PROBLEM TO SOLVE: With "computer" as the search word, show every line of the material that has it.

SUPPLIED DATA:
◆ ◆ ◆ ◆ ◆ ◆ ◆

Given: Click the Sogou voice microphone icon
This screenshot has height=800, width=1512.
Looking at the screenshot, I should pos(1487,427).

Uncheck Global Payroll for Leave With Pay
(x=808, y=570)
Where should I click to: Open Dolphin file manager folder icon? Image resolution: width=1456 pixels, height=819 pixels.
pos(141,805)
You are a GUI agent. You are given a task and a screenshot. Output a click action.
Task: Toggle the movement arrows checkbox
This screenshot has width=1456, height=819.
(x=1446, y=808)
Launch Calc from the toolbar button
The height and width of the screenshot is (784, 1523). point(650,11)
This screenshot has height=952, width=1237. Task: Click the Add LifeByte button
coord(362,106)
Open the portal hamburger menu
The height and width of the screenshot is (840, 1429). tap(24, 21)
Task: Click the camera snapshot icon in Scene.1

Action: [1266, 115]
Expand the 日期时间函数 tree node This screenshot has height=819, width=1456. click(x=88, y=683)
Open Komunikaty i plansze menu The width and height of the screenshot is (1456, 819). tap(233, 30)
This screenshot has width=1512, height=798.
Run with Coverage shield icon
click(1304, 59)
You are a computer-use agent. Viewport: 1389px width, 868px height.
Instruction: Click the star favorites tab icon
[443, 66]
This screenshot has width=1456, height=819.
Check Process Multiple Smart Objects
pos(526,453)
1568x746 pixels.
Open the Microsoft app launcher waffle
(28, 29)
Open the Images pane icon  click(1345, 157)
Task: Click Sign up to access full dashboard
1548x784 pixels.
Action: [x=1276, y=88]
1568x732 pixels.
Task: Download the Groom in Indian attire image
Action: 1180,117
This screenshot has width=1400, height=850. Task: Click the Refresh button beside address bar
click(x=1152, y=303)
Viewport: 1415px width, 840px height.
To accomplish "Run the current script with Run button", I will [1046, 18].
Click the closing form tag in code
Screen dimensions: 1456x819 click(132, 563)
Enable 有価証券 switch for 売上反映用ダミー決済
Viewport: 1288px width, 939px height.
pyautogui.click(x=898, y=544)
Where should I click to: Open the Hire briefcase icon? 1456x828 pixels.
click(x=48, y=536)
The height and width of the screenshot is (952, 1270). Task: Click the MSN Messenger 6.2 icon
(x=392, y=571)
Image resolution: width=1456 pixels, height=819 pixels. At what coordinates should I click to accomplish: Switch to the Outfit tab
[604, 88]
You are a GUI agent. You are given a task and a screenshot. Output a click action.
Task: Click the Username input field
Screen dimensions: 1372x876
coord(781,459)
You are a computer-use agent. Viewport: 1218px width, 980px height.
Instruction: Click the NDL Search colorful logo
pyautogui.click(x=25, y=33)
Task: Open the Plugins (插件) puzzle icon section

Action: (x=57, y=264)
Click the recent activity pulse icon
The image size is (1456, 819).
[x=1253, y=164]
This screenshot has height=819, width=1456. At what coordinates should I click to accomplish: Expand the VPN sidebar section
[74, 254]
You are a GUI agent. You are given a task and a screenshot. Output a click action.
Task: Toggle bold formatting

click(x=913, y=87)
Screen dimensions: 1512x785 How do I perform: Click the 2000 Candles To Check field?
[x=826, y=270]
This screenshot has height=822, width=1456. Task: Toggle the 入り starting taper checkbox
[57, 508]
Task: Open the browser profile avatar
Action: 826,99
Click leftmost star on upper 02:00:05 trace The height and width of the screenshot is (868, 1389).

◆ ◆ ◆ ◆ ◆ ◆ ◆

OUTPUT BELOW:
You are a computer-use agent. Viewport: 1389px width, 868px height.
You are a computer-use agent. Viewport: 1218px width, 980px height.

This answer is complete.